Savings at low for Americans

Martin Crutsinger Associated Press

WASHINGTON – Americans are spending everything they’re making and more, pushing the national savings rate to the lowest point since the Great Depression.

Soaring home prices apparently have convinced people they don’t have to worry about saving, a belief that could be seriously tested as 78 million baby boomers begin to retire.

The Commerce Department reported Monday that Americans’ personal savings fell into negative territory at minus 0.5 percent last year. That means that people not only spent all of their after-tax income last year but had to dip into previous savings or increase their borrowing.

The savings rate has been negative for an entire year only twice before – in 1932 and 1933 – two years when Americans were having to deplete savings to cope with the massive job layoffs and business failures caused by the Great Depression.

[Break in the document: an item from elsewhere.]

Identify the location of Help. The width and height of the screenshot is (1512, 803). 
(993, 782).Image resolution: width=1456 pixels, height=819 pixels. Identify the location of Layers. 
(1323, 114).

This time the reasons for the negative savings rate are vastly different. Americans are spending all their incomes and then some because they feel wealthier because of soaring value of their homes, which for many Americans is the largest investment they own.

But analysts cautioned that this behavior is risky at a time when 78 million Americans are on the verge of retirement. The baby boomers start turning 60 this year, which means they can begin retiring with Social Security in just two more years.

Analysts said with this huge wave of pending retirements, the savings rate should be going up rather than being on a steady decline over the past two decades. The savings rate stood at 10.8 percent of after-tax incomes in 1984 and has been declining steadily since that time. It was down to 1.8 percent in 2004 before turning negative last year.

The government computes savings by determining how much money Americans have left over after paying taxes and then subtracting all of their spending in a given period. The amount left over is considered the money that has been saved, regardless of whether it has actually been invested. A negative savings rate means that consumer spending totaled more than after-tax income.

“Americans seem to have the feeling that it is wimpish to save,” said David Wyss, chief economist at Standard & Poor’s in New York. “The idea is to put away money for old age and we are just not doing that.”

Analysts said that not only rising home prices but a rebound in stock prices following the 2000 market collapse have many Americans feeling more wealthy, and that wealth effect is a major pillar supporting consumer spending.